With research synthesised, I defined the feature set and designed the information architecture — mapping out how content and tasks would be organised across the application. I compared proposed task flows against the existing process to identify exactly where the new design would reduce friction. Low-fidelity wireframes followed, giving a fast structural overview before visual decisions were made.
Principle: Address the most anxiety-inducing moments first — status visibility and document submission — before designing supplementary features.

Design

I built a visual language and component library in Adobe Illustrator before moving into high-fidelity screens in Adobe XD. The style guide ensured consistency across all six feature areas. Screens were then linked into a fully interactive prototype — covering the complete onboarding journey from home screen through document submission and notification management.
Outcome: A clickable, stakeholder-ready prototype delivered within the two-week sprint — covering all five problem areas identified in research.

The solution

Six features. One coherent journey.

Each feature was mapped directly to a pain point uncovered in research — nothing was designed speculatively.
Together, they cover the full arc of the onboarding experience.

Home Screen

A personalised dashboard giving new hires an at-a-glance view of their onboarding status, outstanding tasks, and upcoming milestones — replacing the uncertainty of email-based updates with a clear, structured overview.

Application Timeline

A chronological view of every action taken across the onboarding process — by the hire and by HR stakeholders. Designed to eliminate the need to chase updates and give new hires confidence that things are moving.

User Profile

A centralised hub for organisation policies, point-of-contact details, and location joining information — ensuring new hires always knew where to look, rather than digging through email threads.

Document Locker

A mobile-first document scanner and upload tool — letting users capture and submit degrees, certificates, and ID documents directly from their phone. Replaced physical submissions and fragmented email attachments entirely.

Employee Application Form

A structured multi-step form for submitting personal and professional details required during onboarding — broken into logical sections to reduce cognitive load and minimise errors at submission.

Notification Centre

A unified feed for all onboarding updates and reminders — with the ability to set personal reminders for pending actions. Replaced the fragmented mix of emails and informal messages with a single, reliable channel.

The IMPACT

A proof of concept that addressed every core failure

Full Journey Coverage

The prototype covered the entire onboarding arc — from offer letter receipt to base location joining — for the first time in a single digital experience.

Delivered in 2 Weeks

Research, IA, visual design, and a fully interactive high-fidelity prototype — all completed within a two-week sprint, ready for stakeholder presentation.
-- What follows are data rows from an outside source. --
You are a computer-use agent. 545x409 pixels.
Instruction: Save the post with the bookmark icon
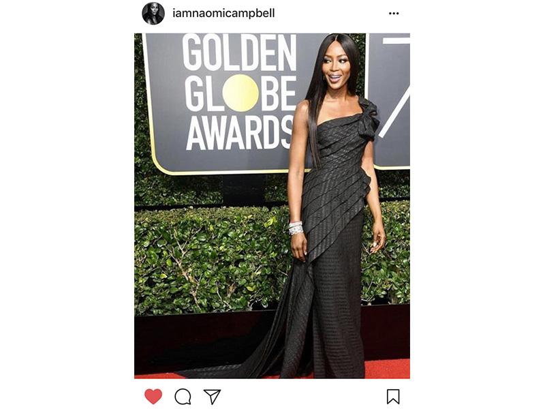(393, 397)
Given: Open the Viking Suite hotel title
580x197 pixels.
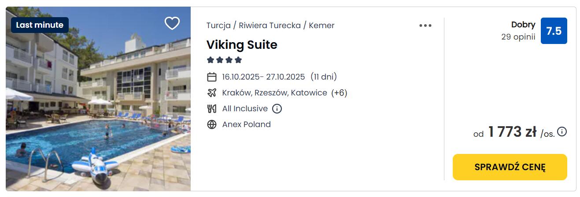Looking at the screenshot, I should (x=242, y=45).
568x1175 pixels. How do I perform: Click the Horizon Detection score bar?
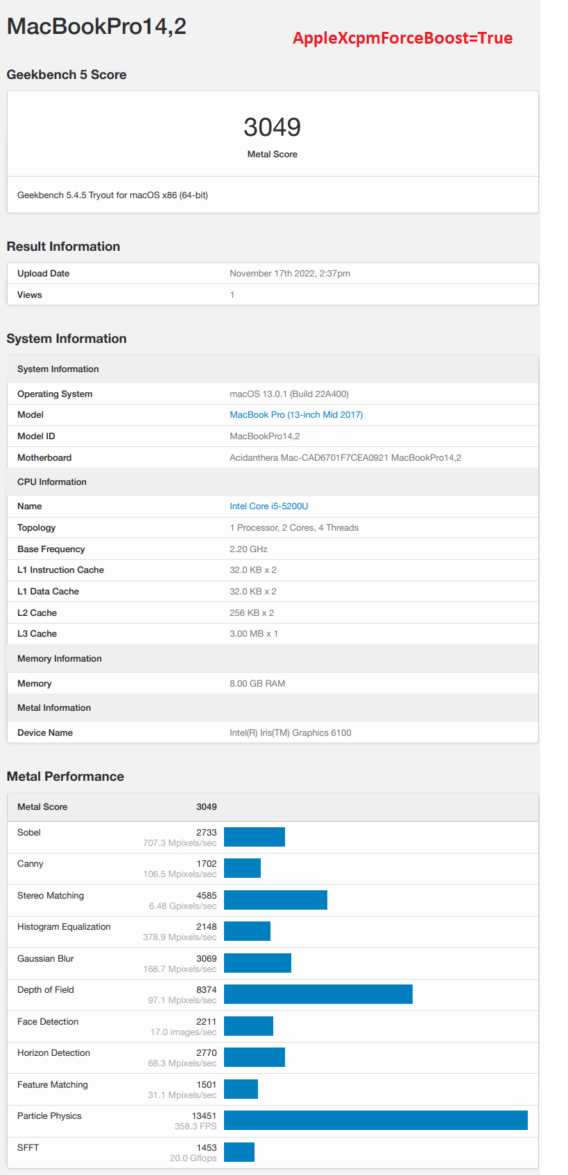(x=255, y=1057)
Eliminated Paper Dependency

Document scanning and digital submission replaced physical paperwork, reducing manual processing overhead for HR teams and giving new hires instant confirmation.
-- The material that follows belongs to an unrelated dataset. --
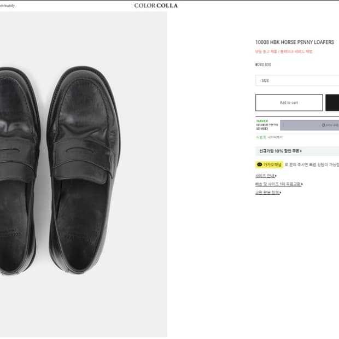Click the grey Naver Pay purchase button

click(309, 125)
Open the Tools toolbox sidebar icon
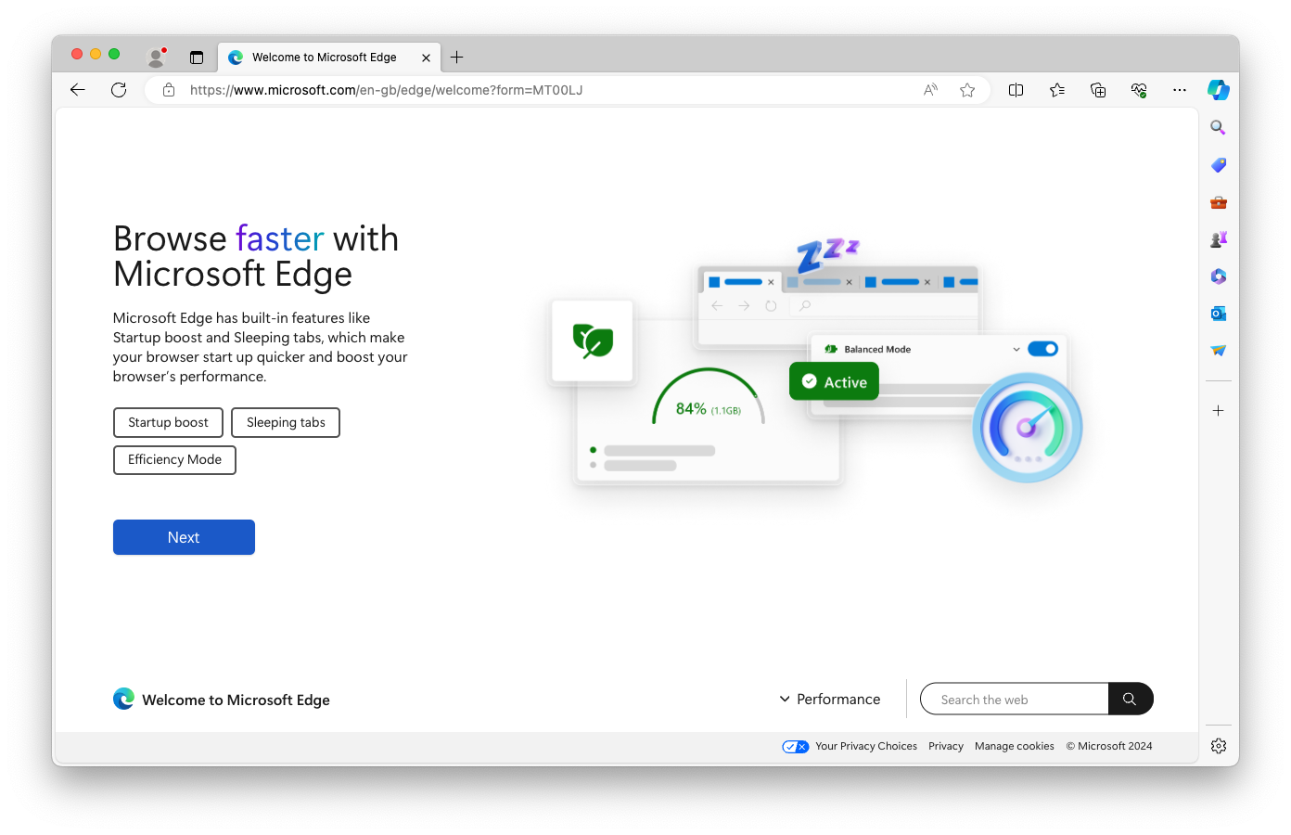 point(1218,201)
Anxiety Reduction by Design

The Application Timeline and Notification Centre directly addressed the emotional low points identified in research — replacing uncertainty with visibility and reassurance.

Reflection

What a two-week sprint teaches you about prioritisation

OnboardIT was my first experience designing under genuine sprint pressure — and it reshaped how I think about scoping. The temptation in a project like this is to solve everything. The discipline is knowing which problems, if solved well, make the rest feel smaller. In this case, that meant anchoring on visibility and document submission before anything else.

Working across two distinct user personas also sharpened my thinking about designing for range — building a single experience that felt appropriately tailored to both a nervous first-time joiner and a confident lateral hire, without bifurcating the product.